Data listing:

——

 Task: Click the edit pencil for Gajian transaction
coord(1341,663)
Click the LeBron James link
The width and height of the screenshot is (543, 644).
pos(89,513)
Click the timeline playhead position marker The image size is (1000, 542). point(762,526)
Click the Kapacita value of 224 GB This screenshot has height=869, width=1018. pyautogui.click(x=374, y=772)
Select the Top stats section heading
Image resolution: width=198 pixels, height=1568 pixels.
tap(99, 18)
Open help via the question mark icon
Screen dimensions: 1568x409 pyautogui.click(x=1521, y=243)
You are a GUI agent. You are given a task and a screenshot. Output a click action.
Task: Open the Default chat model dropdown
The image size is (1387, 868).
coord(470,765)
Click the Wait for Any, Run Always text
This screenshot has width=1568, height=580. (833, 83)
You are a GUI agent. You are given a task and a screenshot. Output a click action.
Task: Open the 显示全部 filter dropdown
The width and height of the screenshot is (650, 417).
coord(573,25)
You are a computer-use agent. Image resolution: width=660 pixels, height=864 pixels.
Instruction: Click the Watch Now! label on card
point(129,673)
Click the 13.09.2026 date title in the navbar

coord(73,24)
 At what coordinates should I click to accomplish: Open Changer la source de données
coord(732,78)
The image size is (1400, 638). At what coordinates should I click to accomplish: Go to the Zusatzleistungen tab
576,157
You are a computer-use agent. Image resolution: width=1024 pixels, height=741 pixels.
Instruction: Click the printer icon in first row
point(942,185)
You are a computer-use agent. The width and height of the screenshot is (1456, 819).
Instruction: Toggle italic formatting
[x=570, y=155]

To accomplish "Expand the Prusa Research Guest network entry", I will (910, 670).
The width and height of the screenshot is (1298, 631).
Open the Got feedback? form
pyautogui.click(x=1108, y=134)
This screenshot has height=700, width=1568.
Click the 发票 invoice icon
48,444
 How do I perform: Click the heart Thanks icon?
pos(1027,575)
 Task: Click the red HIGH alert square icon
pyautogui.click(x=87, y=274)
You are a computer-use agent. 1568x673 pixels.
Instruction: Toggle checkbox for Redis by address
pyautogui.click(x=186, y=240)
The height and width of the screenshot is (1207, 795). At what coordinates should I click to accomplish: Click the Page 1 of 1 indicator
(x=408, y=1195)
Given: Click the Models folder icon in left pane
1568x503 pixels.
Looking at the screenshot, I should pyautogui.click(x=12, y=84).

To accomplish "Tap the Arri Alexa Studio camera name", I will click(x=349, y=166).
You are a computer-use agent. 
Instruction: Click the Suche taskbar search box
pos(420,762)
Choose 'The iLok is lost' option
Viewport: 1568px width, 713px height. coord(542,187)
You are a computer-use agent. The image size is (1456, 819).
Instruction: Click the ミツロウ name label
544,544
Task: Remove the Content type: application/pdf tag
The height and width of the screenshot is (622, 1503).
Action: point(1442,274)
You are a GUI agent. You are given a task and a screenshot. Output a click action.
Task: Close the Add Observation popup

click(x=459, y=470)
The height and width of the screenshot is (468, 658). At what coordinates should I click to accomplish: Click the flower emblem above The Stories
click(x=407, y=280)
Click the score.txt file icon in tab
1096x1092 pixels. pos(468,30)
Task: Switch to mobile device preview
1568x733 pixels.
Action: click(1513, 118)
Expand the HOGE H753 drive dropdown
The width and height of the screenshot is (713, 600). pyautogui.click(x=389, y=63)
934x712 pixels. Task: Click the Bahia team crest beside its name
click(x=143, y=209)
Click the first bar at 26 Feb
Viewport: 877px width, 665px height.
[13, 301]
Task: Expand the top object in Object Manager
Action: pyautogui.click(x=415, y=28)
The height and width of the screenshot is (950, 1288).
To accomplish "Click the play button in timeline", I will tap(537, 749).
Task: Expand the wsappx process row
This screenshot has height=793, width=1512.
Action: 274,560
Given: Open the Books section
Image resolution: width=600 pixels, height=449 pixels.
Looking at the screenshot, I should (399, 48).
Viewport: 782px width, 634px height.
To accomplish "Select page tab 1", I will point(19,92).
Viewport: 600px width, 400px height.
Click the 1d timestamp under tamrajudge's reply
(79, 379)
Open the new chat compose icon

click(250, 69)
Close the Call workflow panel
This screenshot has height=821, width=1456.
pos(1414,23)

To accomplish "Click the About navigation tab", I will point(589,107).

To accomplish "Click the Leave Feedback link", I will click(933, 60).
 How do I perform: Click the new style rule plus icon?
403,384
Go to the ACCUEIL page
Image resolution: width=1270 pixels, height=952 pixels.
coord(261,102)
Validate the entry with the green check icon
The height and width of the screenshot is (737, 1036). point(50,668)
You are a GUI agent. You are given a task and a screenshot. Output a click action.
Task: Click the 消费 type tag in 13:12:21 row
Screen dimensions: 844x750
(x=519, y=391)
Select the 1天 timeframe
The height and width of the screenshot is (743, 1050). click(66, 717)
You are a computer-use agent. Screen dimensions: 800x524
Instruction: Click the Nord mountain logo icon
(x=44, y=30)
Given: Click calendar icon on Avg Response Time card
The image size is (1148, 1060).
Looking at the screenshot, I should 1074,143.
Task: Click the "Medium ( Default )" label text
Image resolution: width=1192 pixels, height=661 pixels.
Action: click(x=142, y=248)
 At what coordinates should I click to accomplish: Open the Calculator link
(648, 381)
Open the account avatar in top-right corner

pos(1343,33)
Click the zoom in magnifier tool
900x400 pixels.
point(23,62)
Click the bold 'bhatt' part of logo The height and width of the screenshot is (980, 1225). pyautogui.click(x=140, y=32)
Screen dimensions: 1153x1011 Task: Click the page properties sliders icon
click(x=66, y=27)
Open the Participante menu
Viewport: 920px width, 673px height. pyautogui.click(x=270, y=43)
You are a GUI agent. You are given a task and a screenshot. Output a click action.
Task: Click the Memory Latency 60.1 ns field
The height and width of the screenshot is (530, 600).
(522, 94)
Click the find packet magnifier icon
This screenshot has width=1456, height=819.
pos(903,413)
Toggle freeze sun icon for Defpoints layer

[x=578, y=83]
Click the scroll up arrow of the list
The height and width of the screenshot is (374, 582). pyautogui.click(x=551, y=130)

——

**Short task:** Tally the rows above that contain the string "Close" and reply with the number alone.

**Response for this exercise:** 2